- [TASK ITEM]: Only the lines from the one with "2026年世界杯：怎么网上赌足球的关键数据大揭晓 (199, 823)" through the end of the data below belong in the answer, restated word for word, pictures excluded.

- [EXERCISE MATERIAL]:
########################################
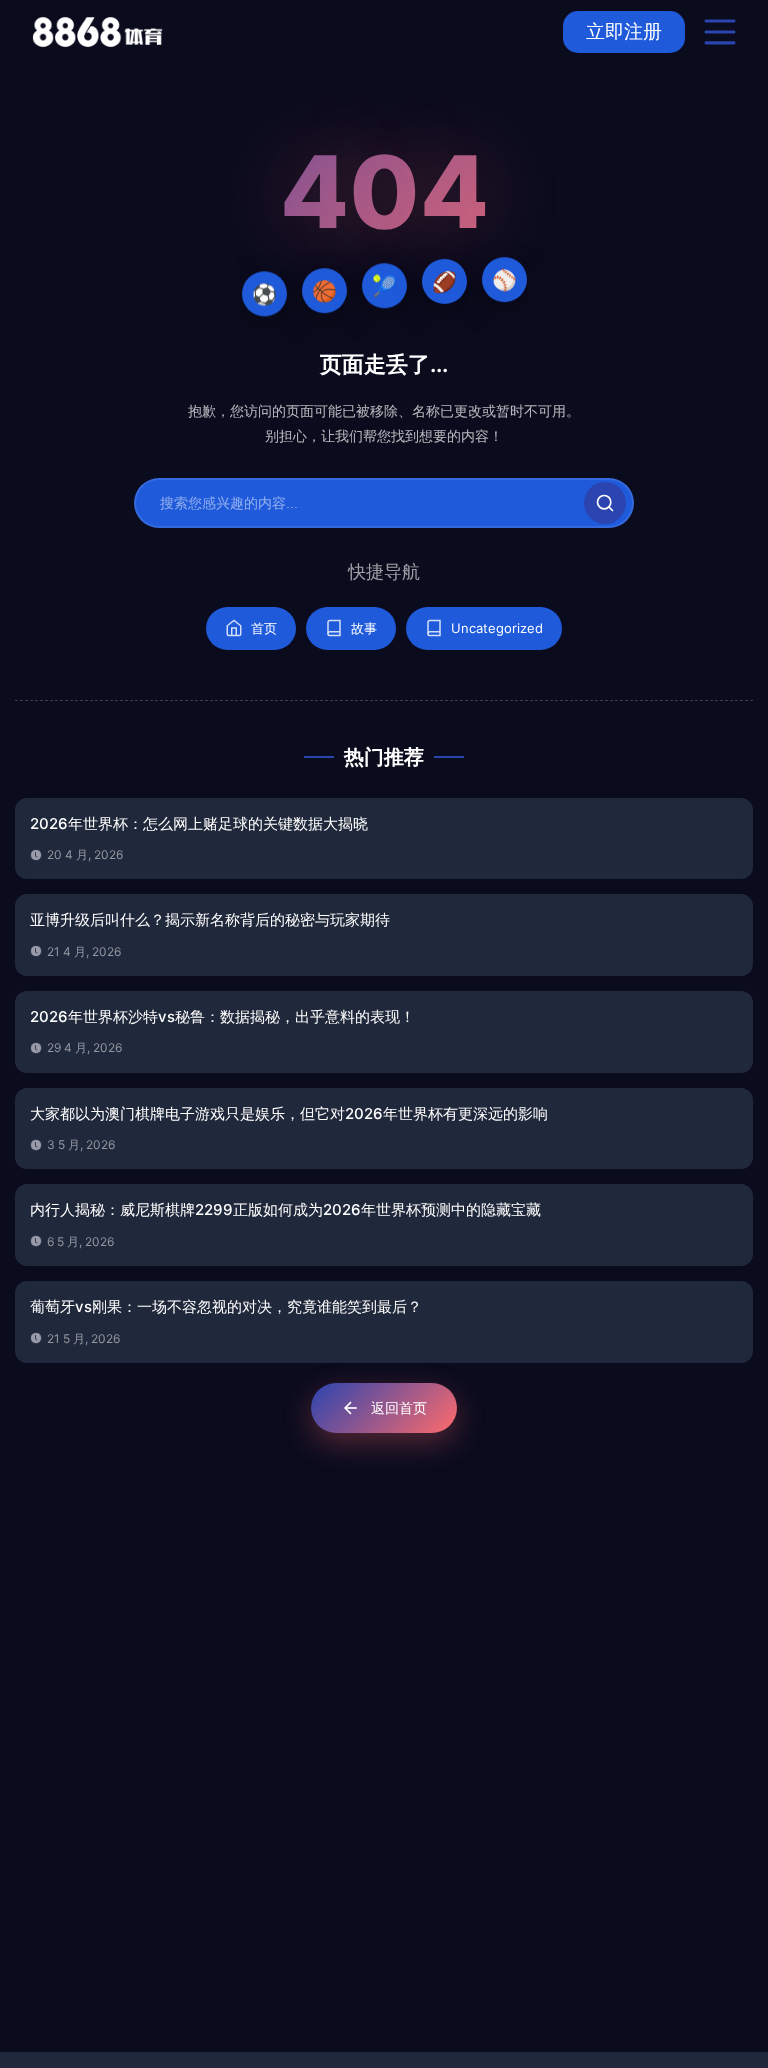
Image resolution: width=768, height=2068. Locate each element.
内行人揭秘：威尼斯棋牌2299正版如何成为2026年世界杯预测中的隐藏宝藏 (285, 1209)
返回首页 (399, 1407)
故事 (364, 628)
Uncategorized (497, 628)
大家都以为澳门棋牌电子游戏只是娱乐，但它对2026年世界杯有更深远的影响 (289, 1113)
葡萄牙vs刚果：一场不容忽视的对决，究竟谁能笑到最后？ (226, 1306)
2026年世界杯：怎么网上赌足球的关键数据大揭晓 (199, 823)
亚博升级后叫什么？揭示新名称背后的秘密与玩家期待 (210, 919)
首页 (264, 628)
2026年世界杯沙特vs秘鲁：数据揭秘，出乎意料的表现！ (222, 1016)
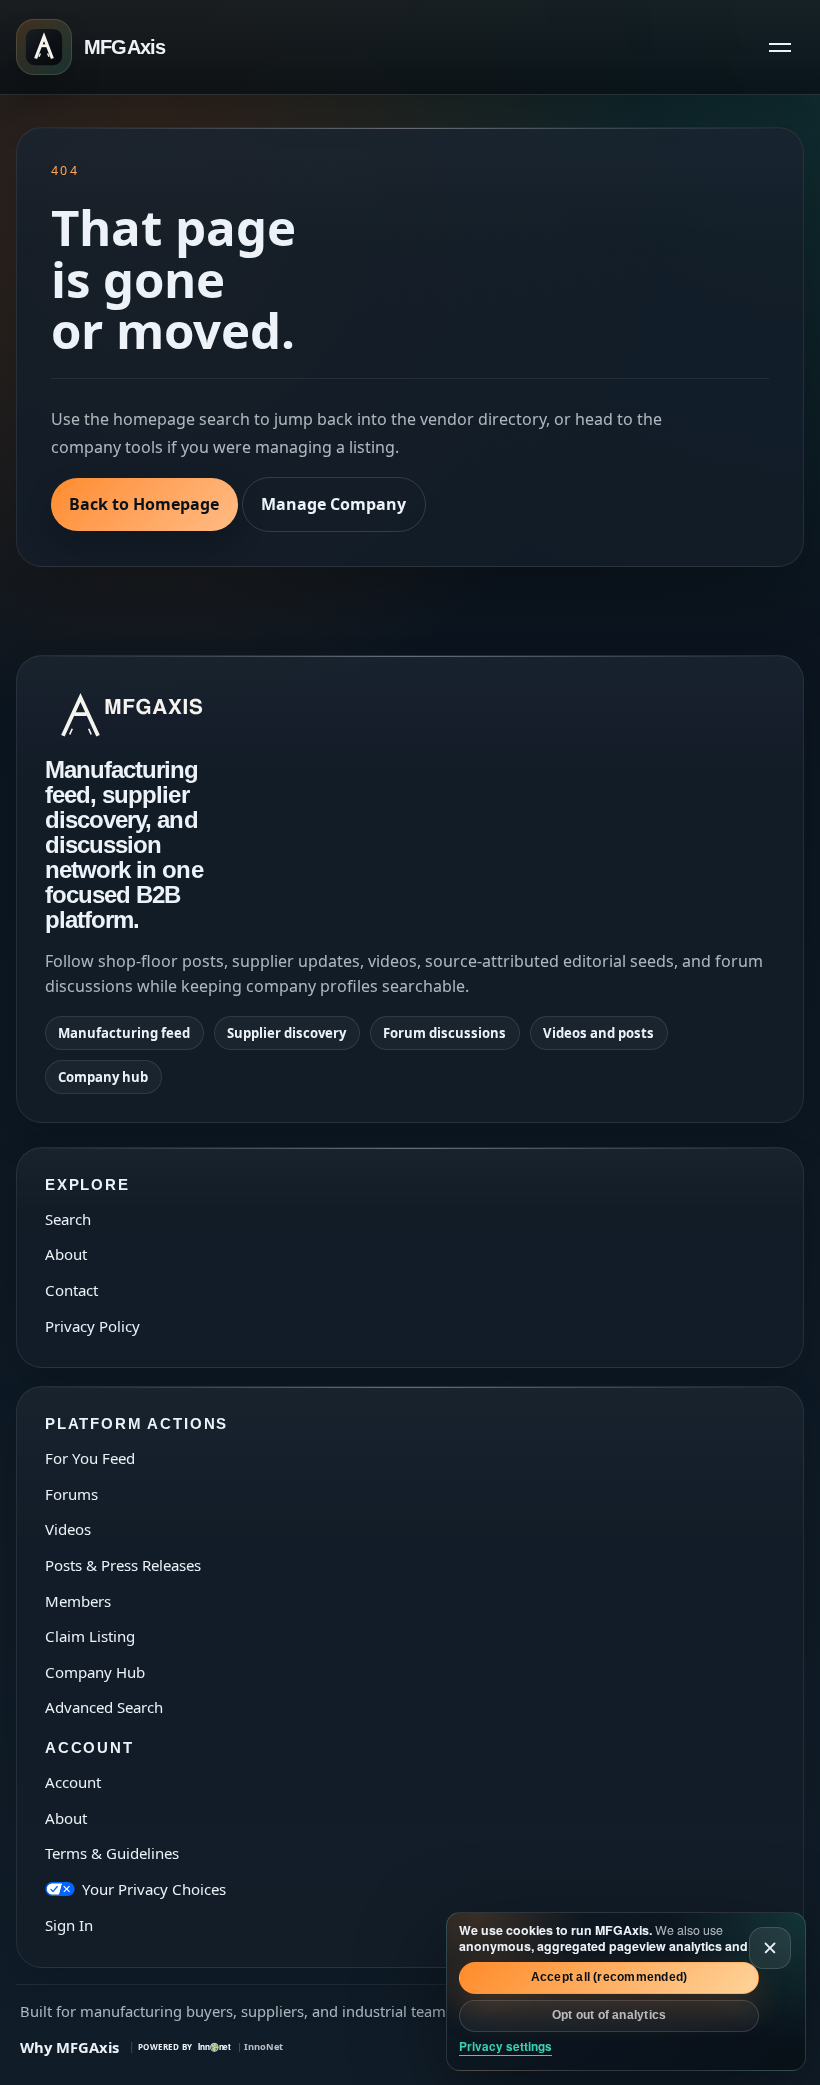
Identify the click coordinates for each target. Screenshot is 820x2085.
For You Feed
########################################
- [FINAL ANSWER]:
2026年世界杯：怎么网上赌足球的关键数据大揭晓 (199, 823)
亚博升级后叫什么？揭示新名称背后的秘密与玩家期待 (210, 919)
首页 (264, 628)
2026年世界杯沙特vs秘鲁：数据揭秘，出乎意料的表现！ (222, 1016)
Identify the click coordinates for each target. Screenshot is 820x2085.
For You Feed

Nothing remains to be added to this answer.